## WHAT THE TASK ASKS
Return exactly, with nothing added, the lines from the one that contains "The width and" through the end of the listing below, pictures excluded.

+++ DATASET

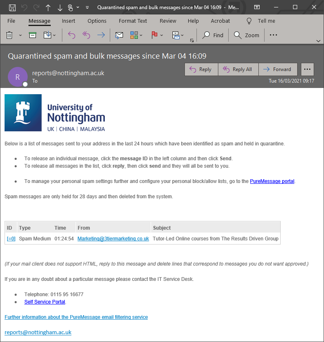324x342 pixels.
Task: Open the Format Text tab
Action: point(133,21)
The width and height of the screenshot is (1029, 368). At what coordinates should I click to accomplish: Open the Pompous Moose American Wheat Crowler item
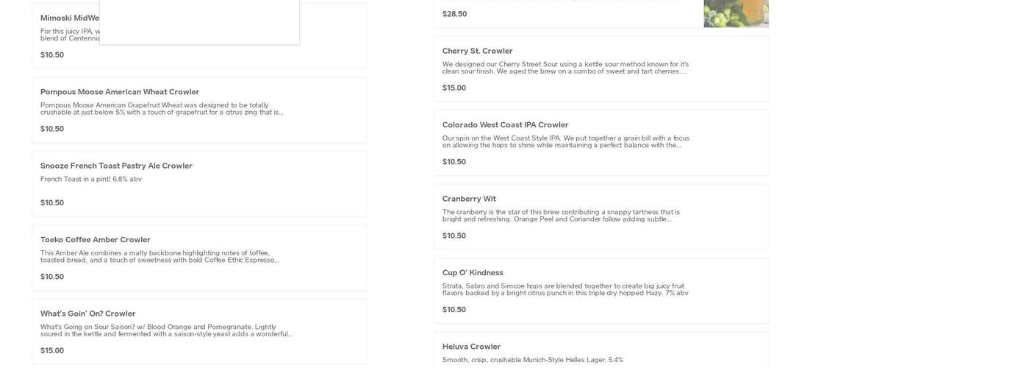click(120, 92)
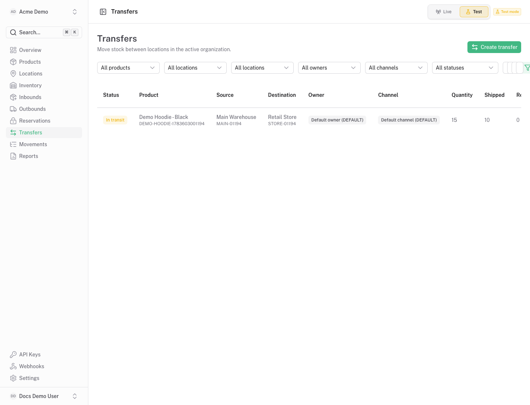Open Inbounds via the package icon
The image size is (530, 405).
(x=13, y=97)
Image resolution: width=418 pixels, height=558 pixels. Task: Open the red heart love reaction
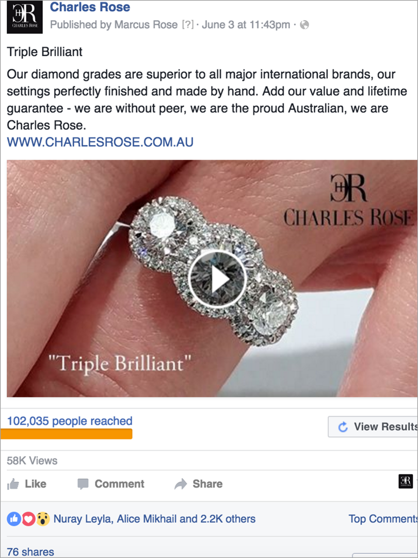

++++++

## EXERCISE OUTPUT
The width and height of the screenshot is (1029, 368). At what coordinates should I click to accomplish: Open the Pompous Moose American Wheat Crowler item
click(120, 92)
Open Inbounds via the package icon
The image size is (530, 405).
(x=13, y=97)
Image resolution: width=418 pixels, height=558 pixels. Task: Open the red heart love reaction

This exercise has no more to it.